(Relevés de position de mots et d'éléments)
◆ ◆ ◆
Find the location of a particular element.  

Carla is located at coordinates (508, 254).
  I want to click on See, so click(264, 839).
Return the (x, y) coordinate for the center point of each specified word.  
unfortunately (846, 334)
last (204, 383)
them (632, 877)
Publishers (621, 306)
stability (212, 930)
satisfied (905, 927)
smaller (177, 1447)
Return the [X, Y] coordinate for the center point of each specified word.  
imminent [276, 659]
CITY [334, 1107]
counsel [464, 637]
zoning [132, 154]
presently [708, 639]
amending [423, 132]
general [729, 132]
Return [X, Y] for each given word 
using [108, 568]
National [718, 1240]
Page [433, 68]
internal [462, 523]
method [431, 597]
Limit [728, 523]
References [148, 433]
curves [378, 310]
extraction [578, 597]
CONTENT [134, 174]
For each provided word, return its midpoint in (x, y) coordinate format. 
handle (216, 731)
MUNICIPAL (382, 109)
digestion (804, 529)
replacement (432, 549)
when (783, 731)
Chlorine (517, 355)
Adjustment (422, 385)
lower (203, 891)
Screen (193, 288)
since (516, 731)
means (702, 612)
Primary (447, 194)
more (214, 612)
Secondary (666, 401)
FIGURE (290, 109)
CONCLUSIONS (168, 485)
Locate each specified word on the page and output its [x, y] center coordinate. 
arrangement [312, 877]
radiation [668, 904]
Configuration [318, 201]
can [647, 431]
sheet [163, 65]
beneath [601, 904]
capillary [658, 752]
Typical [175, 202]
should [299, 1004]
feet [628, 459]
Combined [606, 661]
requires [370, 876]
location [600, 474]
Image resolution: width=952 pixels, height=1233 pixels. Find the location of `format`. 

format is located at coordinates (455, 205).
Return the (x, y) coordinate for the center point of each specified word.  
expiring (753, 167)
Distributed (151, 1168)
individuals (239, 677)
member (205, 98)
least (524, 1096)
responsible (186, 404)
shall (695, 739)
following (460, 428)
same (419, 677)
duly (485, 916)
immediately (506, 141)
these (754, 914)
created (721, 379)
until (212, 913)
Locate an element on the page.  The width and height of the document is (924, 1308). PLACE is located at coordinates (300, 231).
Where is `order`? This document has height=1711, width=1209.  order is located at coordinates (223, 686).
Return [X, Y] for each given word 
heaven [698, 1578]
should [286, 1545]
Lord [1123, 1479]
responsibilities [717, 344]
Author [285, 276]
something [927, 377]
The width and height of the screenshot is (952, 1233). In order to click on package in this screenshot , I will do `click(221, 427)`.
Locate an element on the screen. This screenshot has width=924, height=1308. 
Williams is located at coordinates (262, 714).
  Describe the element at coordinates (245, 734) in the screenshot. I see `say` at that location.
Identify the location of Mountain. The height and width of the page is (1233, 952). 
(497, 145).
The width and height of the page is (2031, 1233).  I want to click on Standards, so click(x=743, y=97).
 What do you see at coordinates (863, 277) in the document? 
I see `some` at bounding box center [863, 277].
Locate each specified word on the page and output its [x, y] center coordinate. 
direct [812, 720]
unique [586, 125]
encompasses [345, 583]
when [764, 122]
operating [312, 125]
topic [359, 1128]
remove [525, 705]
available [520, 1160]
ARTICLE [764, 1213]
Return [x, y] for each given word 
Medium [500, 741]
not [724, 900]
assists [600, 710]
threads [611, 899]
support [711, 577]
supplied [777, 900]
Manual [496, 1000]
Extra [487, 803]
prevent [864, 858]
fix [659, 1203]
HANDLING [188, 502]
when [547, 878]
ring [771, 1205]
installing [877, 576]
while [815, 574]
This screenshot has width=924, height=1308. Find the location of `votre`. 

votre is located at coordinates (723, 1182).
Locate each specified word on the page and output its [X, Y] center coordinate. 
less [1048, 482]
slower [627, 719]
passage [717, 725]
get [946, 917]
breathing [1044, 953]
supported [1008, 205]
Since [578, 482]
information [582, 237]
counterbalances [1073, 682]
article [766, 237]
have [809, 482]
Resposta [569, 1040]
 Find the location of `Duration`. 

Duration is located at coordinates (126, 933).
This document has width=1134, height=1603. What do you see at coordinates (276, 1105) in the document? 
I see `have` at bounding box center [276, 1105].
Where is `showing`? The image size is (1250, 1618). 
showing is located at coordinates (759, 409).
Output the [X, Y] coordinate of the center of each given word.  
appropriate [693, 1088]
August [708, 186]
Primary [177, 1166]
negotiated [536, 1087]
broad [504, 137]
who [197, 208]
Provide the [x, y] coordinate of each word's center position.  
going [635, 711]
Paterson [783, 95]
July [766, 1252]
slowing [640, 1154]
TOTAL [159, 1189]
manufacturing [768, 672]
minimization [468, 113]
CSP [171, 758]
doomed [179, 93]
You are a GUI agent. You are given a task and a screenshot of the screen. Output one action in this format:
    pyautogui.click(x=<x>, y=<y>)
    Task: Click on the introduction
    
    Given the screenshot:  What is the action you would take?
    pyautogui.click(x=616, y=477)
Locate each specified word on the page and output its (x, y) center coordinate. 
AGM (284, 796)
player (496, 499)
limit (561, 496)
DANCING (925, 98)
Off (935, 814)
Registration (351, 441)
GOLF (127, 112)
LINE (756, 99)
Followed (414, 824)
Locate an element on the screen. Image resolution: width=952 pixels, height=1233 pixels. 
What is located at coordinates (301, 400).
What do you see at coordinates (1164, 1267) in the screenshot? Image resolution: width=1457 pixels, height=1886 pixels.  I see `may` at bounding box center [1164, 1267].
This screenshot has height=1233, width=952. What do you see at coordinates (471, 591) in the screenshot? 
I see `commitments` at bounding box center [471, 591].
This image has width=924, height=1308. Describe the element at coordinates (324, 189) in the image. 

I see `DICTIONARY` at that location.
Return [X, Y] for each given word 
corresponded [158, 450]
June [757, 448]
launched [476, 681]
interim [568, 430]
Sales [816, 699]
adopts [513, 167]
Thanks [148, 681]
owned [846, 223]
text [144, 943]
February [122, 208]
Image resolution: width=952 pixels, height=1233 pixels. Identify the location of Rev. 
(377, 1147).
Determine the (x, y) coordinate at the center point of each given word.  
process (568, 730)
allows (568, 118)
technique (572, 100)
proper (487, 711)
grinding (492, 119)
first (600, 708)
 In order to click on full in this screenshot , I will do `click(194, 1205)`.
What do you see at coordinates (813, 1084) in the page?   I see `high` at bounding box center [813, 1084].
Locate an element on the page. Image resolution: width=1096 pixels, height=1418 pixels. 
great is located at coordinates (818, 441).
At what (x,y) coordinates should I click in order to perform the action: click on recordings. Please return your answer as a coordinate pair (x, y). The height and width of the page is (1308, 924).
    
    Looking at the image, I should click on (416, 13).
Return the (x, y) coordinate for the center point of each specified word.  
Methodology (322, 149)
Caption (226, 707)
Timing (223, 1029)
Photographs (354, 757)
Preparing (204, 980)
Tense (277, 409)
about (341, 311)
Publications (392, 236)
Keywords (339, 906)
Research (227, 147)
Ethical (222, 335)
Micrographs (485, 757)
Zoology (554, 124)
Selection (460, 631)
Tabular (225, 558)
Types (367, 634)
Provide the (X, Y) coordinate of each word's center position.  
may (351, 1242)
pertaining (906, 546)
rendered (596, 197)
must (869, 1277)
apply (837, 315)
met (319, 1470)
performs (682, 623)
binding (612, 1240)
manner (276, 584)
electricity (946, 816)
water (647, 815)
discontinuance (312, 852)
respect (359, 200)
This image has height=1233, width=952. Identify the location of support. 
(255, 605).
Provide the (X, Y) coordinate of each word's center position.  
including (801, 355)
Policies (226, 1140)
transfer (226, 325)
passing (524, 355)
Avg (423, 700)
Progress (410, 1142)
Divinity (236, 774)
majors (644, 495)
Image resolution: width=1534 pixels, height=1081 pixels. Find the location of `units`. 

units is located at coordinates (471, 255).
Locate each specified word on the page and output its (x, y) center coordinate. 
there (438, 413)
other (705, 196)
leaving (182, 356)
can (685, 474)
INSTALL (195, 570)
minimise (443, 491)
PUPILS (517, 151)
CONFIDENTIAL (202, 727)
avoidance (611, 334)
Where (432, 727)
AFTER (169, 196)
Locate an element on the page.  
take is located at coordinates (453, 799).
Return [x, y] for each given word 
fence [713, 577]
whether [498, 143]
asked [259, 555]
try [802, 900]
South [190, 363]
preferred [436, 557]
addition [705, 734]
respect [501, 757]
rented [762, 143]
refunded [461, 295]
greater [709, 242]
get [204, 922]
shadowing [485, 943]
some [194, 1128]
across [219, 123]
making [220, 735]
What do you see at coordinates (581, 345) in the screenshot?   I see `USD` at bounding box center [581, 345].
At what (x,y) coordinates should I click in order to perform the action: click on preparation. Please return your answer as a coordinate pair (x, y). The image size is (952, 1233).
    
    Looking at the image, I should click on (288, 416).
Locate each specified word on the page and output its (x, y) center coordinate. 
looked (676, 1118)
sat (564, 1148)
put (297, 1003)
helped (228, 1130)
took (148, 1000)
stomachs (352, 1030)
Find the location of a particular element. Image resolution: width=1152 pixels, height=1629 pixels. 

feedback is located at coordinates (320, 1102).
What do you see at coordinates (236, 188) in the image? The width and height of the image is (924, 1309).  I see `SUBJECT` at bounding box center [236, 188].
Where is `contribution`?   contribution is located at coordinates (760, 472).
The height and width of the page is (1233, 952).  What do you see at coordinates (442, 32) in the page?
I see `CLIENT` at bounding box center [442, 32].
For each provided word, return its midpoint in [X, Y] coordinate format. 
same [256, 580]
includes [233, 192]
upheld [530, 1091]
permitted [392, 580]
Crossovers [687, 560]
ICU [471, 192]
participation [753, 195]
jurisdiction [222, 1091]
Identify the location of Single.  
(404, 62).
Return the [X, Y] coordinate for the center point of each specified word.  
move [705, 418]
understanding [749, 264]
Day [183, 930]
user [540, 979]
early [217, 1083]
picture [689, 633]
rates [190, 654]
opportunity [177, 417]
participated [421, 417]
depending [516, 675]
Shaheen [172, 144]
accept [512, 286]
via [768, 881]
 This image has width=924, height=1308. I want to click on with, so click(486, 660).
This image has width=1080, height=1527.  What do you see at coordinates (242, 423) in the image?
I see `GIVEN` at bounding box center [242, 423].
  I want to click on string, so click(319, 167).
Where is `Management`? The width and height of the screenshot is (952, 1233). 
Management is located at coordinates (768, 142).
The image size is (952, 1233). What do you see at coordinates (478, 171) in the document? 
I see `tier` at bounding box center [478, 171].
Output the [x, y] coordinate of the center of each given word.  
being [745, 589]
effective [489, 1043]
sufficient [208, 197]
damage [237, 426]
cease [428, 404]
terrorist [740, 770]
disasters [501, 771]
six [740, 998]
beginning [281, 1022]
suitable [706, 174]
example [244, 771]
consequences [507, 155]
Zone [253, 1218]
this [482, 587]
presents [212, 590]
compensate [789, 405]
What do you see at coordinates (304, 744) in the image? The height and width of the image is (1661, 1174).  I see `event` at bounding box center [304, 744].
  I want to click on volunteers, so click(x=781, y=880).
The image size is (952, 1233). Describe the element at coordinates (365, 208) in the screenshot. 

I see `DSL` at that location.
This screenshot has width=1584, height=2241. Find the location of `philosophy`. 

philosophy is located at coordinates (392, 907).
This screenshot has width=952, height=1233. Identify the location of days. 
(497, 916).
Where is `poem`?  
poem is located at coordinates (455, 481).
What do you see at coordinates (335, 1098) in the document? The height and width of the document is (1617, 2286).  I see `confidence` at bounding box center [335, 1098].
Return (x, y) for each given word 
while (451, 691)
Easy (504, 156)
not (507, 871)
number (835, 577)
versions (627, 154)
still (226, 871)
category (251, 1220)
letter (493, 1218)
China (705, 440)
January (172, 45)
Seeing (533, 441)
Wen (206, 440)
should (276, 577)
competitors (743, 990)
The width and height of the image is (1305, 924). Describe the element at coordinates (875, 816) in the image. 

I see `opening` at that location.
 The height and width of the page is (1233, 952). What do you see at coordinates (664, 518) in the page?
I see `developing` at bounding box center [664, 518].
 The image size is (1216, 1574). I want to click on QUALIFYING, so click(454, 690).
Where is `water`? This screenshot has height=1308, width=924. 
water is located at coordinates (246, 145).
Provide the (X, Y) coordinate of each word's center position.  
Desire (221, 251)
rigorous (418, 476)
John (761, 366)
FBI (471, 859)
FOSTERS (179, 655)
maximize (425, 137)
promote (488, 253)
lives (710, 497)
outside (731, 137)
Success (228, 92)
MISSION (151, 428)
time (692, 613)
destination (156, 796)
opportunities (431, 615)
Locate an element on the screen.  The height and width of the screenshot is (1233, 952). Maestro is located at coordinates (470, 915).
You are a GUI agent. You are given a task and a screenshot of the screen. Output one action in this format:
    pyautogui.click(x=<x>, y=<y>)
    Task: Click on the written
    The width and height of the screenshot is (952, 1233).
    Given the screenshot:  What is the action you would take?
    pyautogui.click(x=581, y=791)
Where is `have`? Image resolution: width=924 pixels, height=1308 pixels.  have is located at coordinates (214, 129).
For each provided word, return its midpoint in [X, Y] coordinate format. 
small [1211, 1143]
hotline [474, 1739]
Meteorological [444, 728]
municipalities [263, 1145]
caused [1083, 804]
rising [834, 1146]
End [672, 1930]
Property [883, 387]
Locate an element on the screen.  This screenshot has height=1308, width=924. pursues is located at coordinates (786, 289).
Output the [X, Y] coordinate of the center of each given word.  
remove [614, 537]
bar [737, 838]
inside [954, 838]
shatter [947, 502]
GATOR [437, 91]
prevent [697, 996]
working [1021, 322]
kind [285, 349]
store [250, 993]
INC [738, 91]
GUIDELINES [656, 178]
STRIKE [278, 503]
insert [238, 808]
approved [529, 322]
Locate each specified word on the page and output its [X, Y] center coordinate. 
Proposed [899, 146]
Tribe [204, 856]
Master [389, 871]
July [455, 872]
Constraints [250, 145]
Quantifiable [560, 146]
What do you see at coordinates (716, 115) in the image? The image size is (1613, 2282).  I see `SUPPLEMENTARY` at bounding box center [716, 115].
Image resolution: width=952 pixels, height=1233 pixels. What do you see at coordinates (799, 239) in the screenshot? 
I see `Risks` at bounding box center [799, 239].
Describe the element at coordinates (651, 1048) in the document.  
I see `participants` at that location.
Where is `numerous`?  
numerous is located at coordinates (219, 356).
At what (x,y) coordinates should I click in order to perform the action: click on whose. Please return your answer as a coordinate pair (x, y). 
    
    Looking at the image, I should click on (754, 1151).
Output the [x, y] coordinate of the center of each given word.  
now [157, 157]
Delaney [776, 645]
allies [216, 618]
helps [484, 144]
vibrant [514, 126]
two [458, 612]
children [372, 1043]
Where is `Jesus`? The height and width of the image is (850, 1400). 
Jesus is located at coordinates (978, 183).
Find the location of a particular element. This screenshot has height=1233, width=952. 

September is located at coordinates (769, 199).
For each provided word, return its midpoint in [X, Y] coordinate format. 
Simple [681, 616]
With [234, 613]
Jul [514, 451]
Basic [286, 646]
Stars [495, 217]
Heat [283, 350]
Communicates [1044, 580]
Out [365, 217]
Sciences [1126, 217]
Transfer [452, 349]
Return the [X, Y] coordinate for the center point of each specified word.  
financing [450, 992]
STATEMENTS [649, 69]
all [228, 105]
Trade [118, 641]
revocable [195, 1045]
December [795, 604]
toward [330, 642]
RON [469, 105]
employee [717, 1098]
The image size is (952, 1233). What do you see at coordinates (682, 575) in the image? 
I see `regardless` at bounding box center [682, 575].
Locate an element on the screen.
◆ ◆ ◆
## Votre tâche
Recopiez sans rien changer les lignes du relevé, de la ligne qui contient « rates [190, 654] » jusqu'à celle qui contient « I want to click on string, so », ces deux lignes comprises.

## Réponse rédigée
rates [190, 654]
opportunity [177, 417]
participated [421, 417]
depending [516, 675]
Shaheen [172, 144]
accept [512, 286]
via [768, 881]
 This image has width=924, height=1308. I want to click on with, so click(486, 660).
This image has width=1080, height=1527.  What do you see at coordinates (242, 423) in the image?
I see `GIVEN` at bounding box center [242, 423].
  I want to click on string, so click(319, 167).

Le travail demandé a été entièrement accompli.